If the total amount is greater than or equal to $100 or the claimant has had more than 2 disputes in 12 months, determine if the correct claimant was recorded.
The Process page contains details about managing:
- Resolve EFT dispute for benefit amount below $100
- Resolve EFT dispute for benefit amount $100 and over - claimant or third party error
- Dispute for benefit amount $100 and over - agency error
- Resolve EFT dispute for benefit amount $100 and over - MPS Assessing
- Resolve dispute for benefit amount $100 and over - claimant claims bank account details not updated online or active invest flag
EFT disputes less than $100 (total Medicare benefit payment)
If there is suspected fraudulent activity:
- complete an EFT dispute form
- add the comment ‘possible fraudulent payment’
- forward the form to MPS Assessing
View CDMS comments to check whether the claimant has had 2 EFT disputes within the last 12 months. If they have, follow the process for EFT disputes greater than $100.
The agency will repay the claimant at the first point of contact if:
- the EFT dispute is valid
- is not a suspected fraudulent claim
- the claimant has not had 2 previous EFT disputes within the last 12 month period
See Resolve EFT dispute for benefit amount below $100.
Make sure that the disputed bank account details have been end-dated, and record updated or new bank account details if applicable.
Note: no EFT retrievals are undertaken for Medicare benefit amounts totalling less than $100.
EFT disputes greater than or equal to $100
Where the total Medicare benefit amount of the dispute is greater than or equal to $100 or the claimant has had 2 previous EFT disputes in the previous 12 months, investigate who is at fault for the incorrect payment.
The ways in which payments can be made incorrectly include:
Claimant error
Raise an overpayment if it can be determined who incorrectly received the Medicare benefit, and an EFT retrieval should not be undertaken. For example, not notifying change of bank account details due to a change in family circumstances (separation).

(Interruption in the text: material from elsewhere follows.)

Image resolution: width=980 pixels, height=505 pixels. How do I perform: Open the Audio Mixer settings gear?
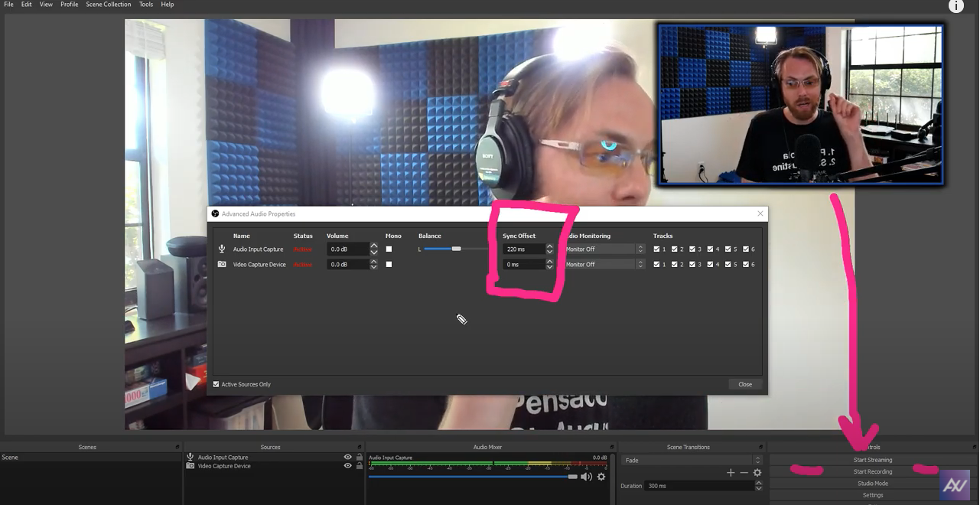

If it has been determined that the Medicare benefit was paid to an incorrect bank account because of a claimant error, an EFT retrieval for disputes equal to or greater than $100 can be undertaken by the agency if the claimant requests one.
Complete an EFT dispute form and forward send to MPS Assessing. If the EFT retrieval is unsuccessful where the claimant has provided incorrect information, the agency is not obliged to repay the funds.
The Resources page contains has a link to the EFT dispute form and contact details for MPS Assessing.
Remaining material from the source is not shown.